Endothelial Stem Cells: The existence of a circulating bone marrow-derived endothelial stem cell (angioblasts) was first suggested in collaborative studies with the Hope Hart Institute. In these studies, dogs that had been transplanted with allogeneic marrow were grafted with dacron artificial arteries which rapidly became lined with endothelium that was of the marrow donor genotype. We have identified a rare cell, comprising <1% of the total CD34+ population of human marrow, mobilized blood or umbilical cord blood, that expresses the vascular endothelial growth factor (VEGF) Receptor-2 (KDR), as well as CD34 and the hematopoietic stem cell antigen AC133. We believe these cells are committed endothelial stem cells (angioblasts) since they differentiate to functional endothelium capable of capillary formation in the presence of VEGF and we have been unable to induce their hematopoietic differentiation. In collaboration with the Laboratory of Dr R. Kolesnick, we have developed a panel of lentivectors expressing marker genes under the control of various endothelial specific enhancer/promoter elements and are transducing human and murine bone marrow endothelial progenitors and evaluating their contribution to the vasculature in various in vivo models of angiogenesis.

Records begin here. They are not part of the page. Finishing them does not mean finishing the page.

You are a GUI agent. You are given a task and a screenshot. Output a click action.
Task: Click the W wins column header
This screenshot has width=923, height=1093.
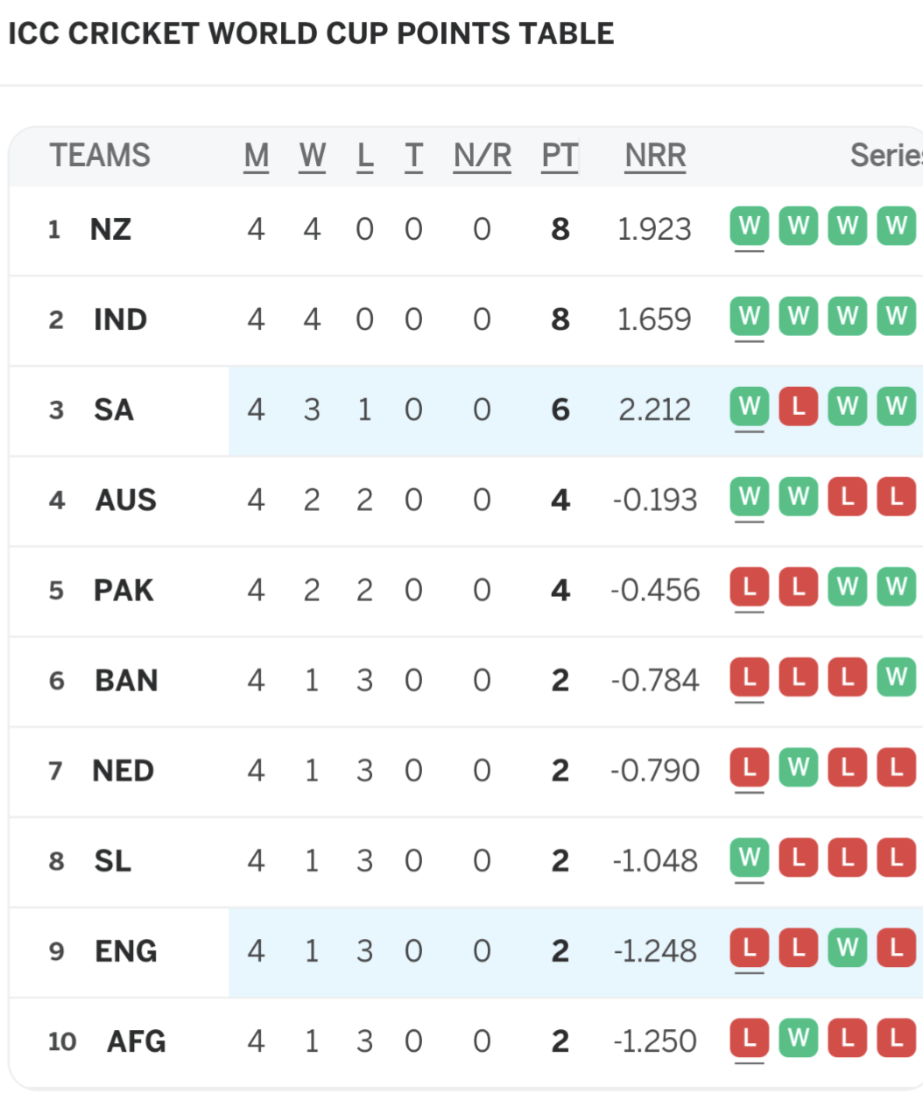coord(313,156)
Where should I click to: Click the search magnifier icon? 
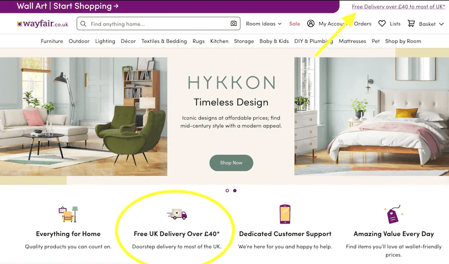(83, 24)
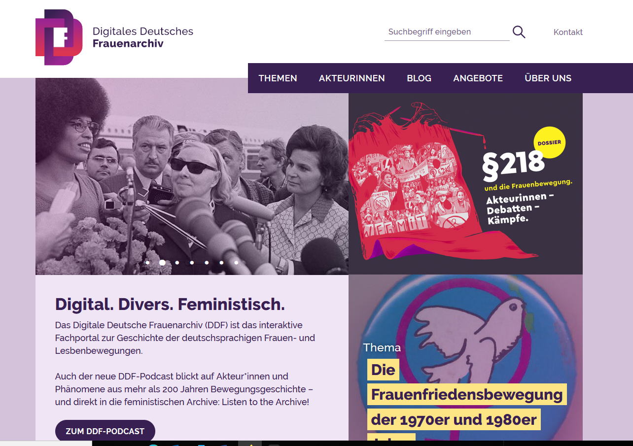Click the hero press conference photo
Viewport: 633px width, 446px height.
(x=192, y=176)
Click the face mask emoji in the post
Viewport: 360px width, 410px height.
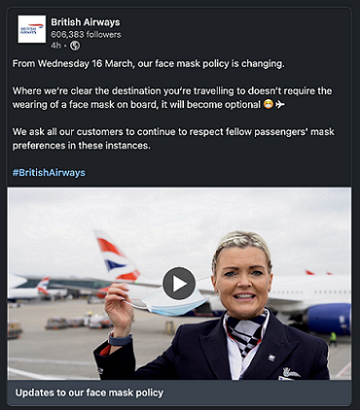(x=268, y=104)
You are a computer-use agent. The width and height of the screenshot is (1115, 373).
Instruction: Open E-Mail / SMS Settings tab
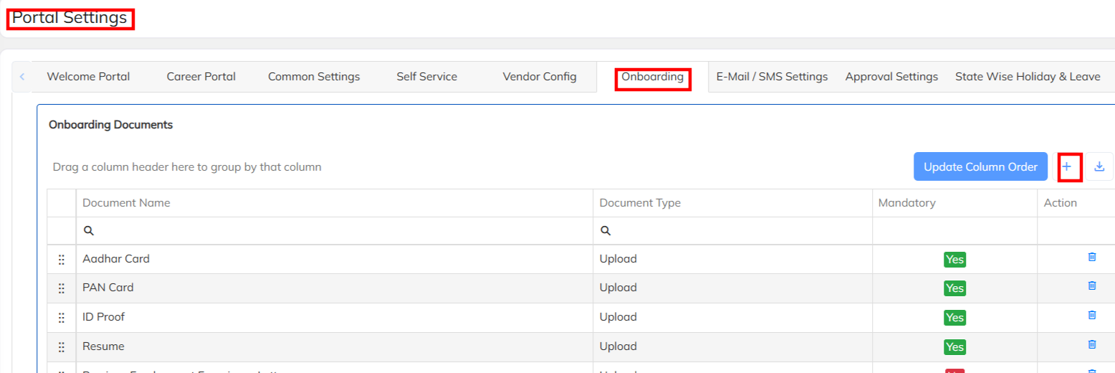(x=772, y=77)
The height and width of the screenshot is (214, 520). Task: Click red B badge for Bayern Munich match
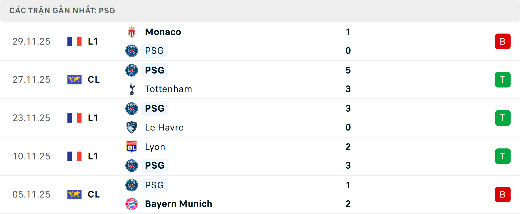503,195
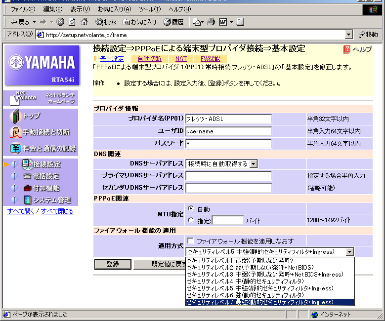Click the ユーザID input field
This screenshot has width=385, height=321.
[228, 131]
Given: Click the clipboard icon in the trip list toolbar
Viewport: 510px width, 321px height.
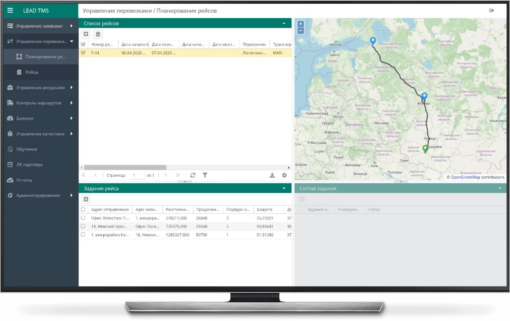Looking at the screenshot, I should 98,34.
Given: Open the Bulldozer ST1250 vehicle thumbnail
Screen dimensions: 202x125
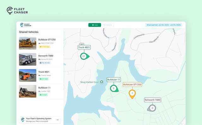Looking at the screenshot, I should [27, 43].
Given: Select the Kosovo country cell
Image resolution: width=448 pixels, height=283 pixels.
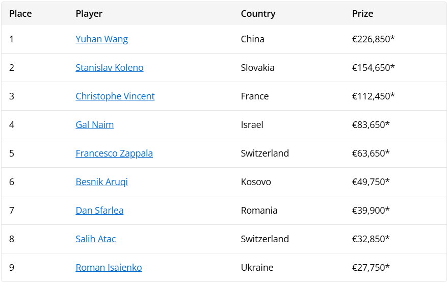Looking at the screenshot, I should [x=256, y=182].
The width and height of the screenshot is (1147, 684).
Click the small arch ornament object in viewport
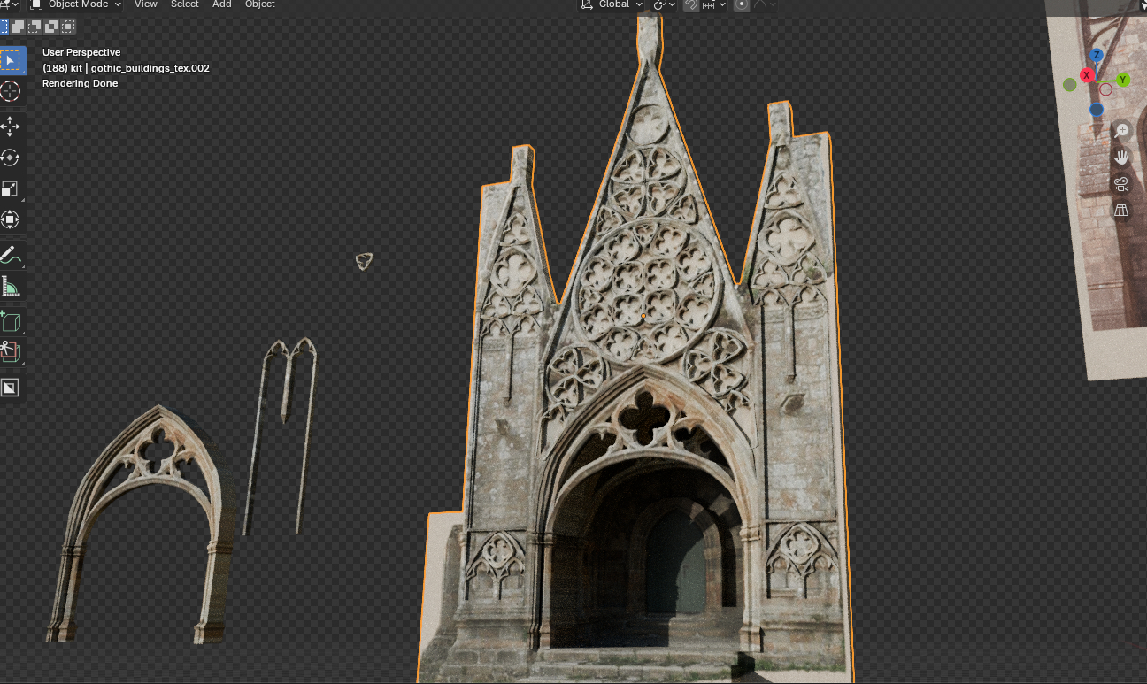(364, 260)
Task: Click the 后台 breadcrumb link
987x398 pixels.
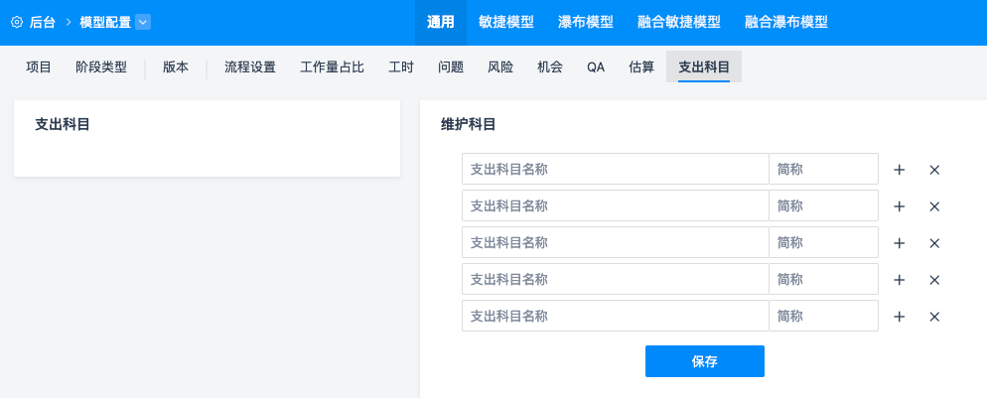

Endothelial Support For Hematopoiesis: We have shown that normal bone marrow sinusoidal endothelium, umbilical cord endothelium and hTERT-immortalized endothelial cell lines can support long-term proliferation and differentiation of human stem cells. We have transduced these cells with adenovectors expressing various hematopoietic growth factors (thrombopoietin, erythropoietin, GM-CSF, c-kit Ligand, flt3/flk-2 ligand) and have shown lineage appropriated expansion of mature hematopoietic cells (red cells, megakaryocytes, neutrophils), as well as prolonged expansion of pluripotent stem cells. We are developing these transduced endothelial cells for support of stem cell expansion on a clinical scale in a bioreactor system.
Anti-Angiogenesis Studies: We are evaluating antibodies to human VEGFR1, VEGFR-2 and VEGFR3 as anti-angiogenic agents in NOD-SCID mouse xenograft models of human tumors, including leukemias.